**Task instructions**
• 1. Translate this sentence from the passage on Montreal District into Spanish: "The meetings of the District were called the Court of Quarter Sessions of the Peace."
• 2. Name every district that the passage on Montreal District says the western sections of Montreal District became in 1788.
• 3. According to the passage on Montreal District, in what year were the four districts of Upper Canada dissolved and replaced with counties?
━━━━━ Document extract
Montreal District was a colonial district in New France and British North America with its capital in Montreal. A descendant of the district exists today as the judicial district of Montreal. Western parts transferred to Upper Canada, later as Canada West, and are now in Ontario, whereas the northeast parts became Labrador and are now within Newfoundland and Labrador.

==History==
The district was created as a district of Canada, New France.

When the British conquered Canada in 1760, the district of Montreal remained the same as that under the former French regime (see Pays d'en Haut). Under British administration, it was one of three division of the former Province of Quebec from 1763 to 1791. Reapportioned in 1763, it included much of modern-day Quebec, Labrador and most of southern Ontario. The meetings of the District were called the Court of Quarter Sessions of the Peace.

In 1788 western sections Montreal District became:
- Nassau District - after 1792 as Home District
- Hesse District - after 1792 as Western District
- Mecklenburg District - after 1792 as Midland District
- Lunenburg District - after 1792 as Eastern District
These four were then organized as the Province of Upper Canada in 1791 and all dissolved in 1849 when they were replaced with counties.

In 1791 Montreal District was dissolved into 27 new districts in the new province of Lower Canada. Labrador was part of British Quebec after 1774 and part of Lower Canada until 1809 to become part of the Newfoundland Colony in name but not until a border dispute was settled in 1927.
━━━━━━━━━━
━━━━━ Source excerpt
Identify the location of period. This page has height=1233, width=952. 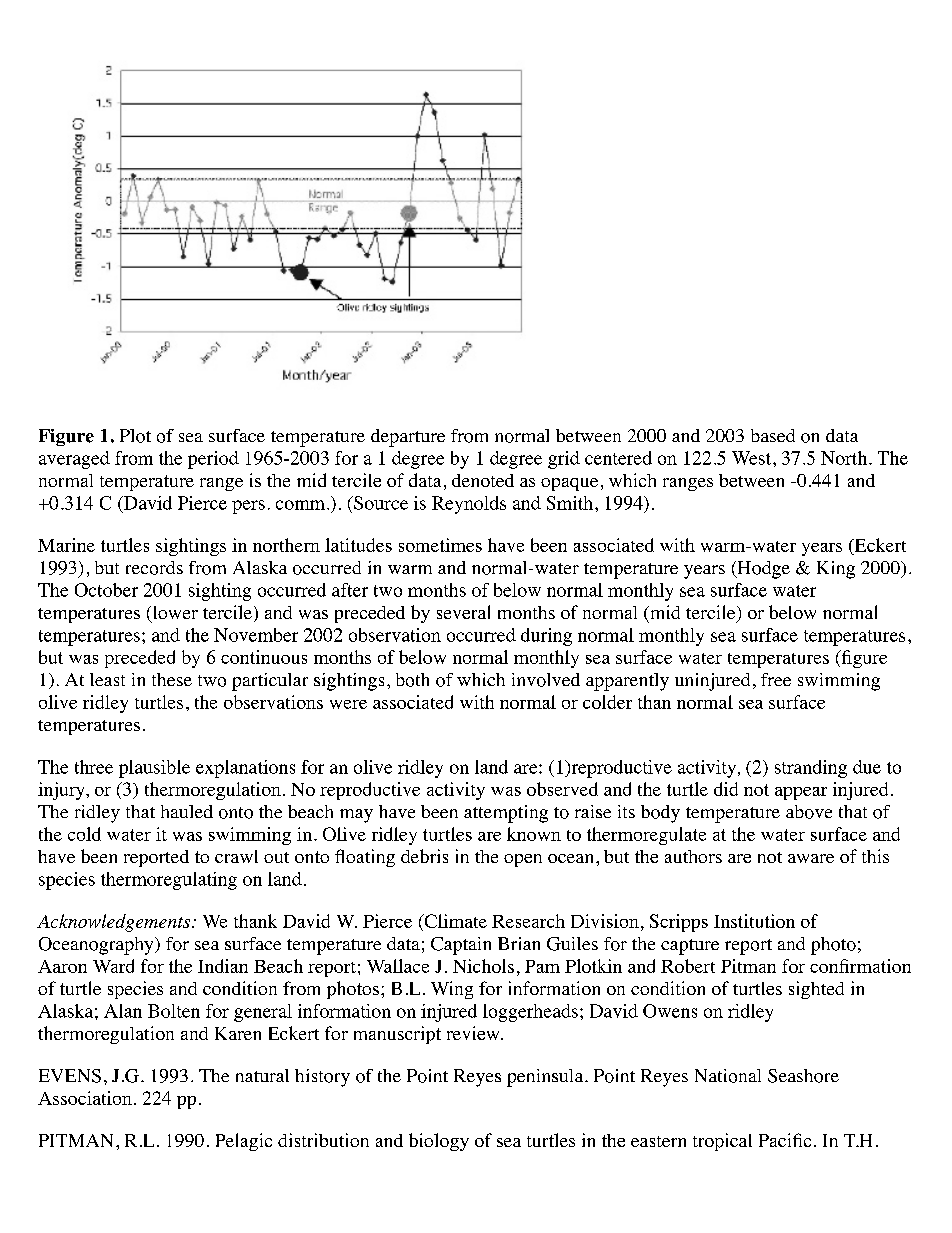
━━━━━━━━━━
**Solutions in order**
• 1. Las reuniones del Distrito se denominaban Tribunal de Sesiones Trimestrales de la Paz.

• 2.
- Nassau District
- Hesse District
- Mecklenburg District
- Lunenburg District

• 3. 1849